Puritan Work-Ethic, How I Loathe Thee
Most video games are a rip-off.
Nearly every video game since "tank pong" has buried its best content behind layers of work. Unlike any other retail product I can think of, when you buy a video game, the chances that you will actually get what you paid for are infinitesimal. I can't think of a single game I've played where I am confident that I've seen every single level; unveiled every coveted secret; unlocked every whatsit and pretty and soundtrack left like kipple by the designers in the dark corners of the code.
I bought it. I want my game.
When I buy a book, the only thing that stands in the way of completing it is the page count. And I know the page count going in. I can read the last chapter standing in the bookstore. If I find Chapter 56 too cumbersome, I can skip it entirely and move on to the better parts of Moby Dick (there are better parts, trust me).
Sometime about 10 years ago, we started measuring video games in terms of "hours". A game that gave you 5 hours of gameplay was somehow a ripoff. A game that proffered 100 was some kind of opus. But the reality is that most gamers play a small fraction of even those 5 hours. Let's face it, a lot of games suck. I buy the game. I play it for an hour or two. I see the pretty. I hear the boom. I go "cool" at the twist or the plot or the theme that made me want to buy it in the first place.

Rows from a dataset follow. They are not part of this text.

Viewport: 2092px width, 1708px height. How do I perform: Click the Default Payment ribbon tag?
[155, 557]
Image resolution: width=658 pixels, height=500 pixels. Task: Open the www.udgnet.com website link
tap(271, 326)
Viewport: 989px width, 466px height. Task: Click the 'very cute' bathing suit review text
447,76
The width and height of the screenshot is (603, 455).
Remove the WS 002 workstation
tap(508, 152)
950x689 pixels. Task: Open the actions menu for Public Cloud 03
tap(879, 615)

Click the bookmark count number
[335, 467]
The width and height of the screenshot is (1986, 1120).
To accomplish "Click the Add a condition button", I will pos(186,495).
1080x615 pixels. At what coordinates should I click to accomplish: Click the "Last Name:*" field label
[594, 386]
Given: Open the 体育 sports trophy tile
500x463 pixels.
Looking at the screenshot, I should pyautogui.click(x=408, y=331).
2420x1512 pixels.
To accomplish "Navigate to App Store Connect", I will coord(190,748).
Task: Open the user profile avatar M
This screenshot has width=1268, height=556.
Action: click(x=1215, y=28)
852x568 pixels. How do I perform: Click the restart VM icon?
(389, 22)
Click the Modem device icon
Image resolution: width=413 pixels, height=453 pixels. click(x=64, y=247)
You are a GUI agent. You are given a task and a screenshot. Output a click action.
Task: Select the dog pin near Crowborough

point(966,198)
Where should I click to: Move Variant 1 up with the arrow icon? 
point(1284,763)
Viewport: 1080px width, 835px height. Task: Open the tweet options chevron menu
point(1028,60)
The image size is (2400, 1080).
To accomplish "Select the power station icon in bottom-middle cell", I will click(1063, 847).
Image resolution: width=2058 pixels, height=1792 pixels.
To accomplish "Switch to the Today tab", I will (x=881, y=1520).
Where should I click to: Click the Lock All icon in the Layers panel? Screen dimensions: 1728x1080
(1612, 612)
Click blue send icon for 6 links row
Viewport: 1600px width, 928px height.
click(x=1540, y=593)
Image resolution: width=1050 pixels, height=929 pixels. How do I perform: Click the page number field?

Then back it goes into the GameSpot "used" bin.
Some genres are bigger offenders, bigger overall ripoffs, than others.
From Doom to Halo, first person shooters have propagated the evil concept of levels. I'm playing level 12. Level 12 sucks. I suck. I've killed random demon #212 and I'm 5 minutes past the last save point. But I have to get through level 12 to play level 13 where the giant pretty monster of death awaits, and that's supposed to be the coolest thing ever. Excuse me, I bought the game. I'd like to go directly to the pretty monster of death.
Zelda, Oblivion, and all the role playing games in-between take this curse of Calvinist suffering and at least attempt to justify it through story. If I want to meet the Grey Fox I've got some thieving to do first. These games are marginally more palatable and feel like less of a ripoff, because at least the barriers to the content are logical. But as a capitalist consumer, they still keep me from getting what I paid for without an additional investment of hours and hours of time.
But by far the worst offenders are MMORPGs. Oh how the hours have drained from my life as I've made cloth caps or shot rabbits solely to get to the shiny I've ostensibly already paid for with my $14.95. Even highly refined and otherwise excellent games like World of Warcraft, or more recently Guild Wars: Factions, suffer from this curse. Hey, at least with the offline offenders I can spend half an hour with my friend Google to find a magic "cheat" that gives me the hollow satisfaction of sneaking out what I paid for in the first place.
I play games to escape. To go somewhere else. But our industry has so ingrained this concept of "earning" our fun that the best is somehow always saved for last. Like modern day Puritans, we've convinced ourselves that we are not worthy of that for which we've already paid. Sinners in the hands of an angry god, we don't deserve our fun until we pay in blood.
But verily I say unto you all is not lost. I think we might--just might--be in the midst of a rebellion. Increasingly, developers realize that to be successful they must treat the consumer with respect. Most FPS titles are now designed for content-leveling multiplayer from the ground up, or at least contain enough plot and story that they break the "level" mentality. Even Battlefield 2 with its unlocks doesn't systematically leave the casual player subject to the eternal boot-licking scorn of the cheese-eating high school student. The Grand Theft Auto series, while maintaining some traditional story-based barriers, is popular precisely for the sense of freedom it evokes. There's still content below the surface, but you feel like you can go find it if you want it.
Real Time Strategy games, which are often conceived entirely as competitive multiplayer experiences, have dropped their content barriers as well. A few hours with a modern RTS title and most players will have seen the full spectrum of what the game has to offer, and can focus on (heaven forfend) actually playing the game. Sims (all kinds) break the very mold of the problem. In Microsoft Flight Simulator 2004: A Century of Flight (FS9), you can fly any plane, from any location in the world, at any time, in any conditions. All that stands in your way is your own competence. Sandbox games like Spore (we hope!) and Second Life replace the very concept of levels with building and evolution--violent and competitive evolution occasionally--but not illogical puritan denial.
Perhaps this curse of puritan work-ethic is easy to understand. Games are supposed to be challenging. When the opponent is simply a machine, there needs to be some reason to keep playing, a goal. The only coin the game can offer is what it can hide in the bits and bytes of the game itself.
But you know what? Real life is hard enough. Give me back my game.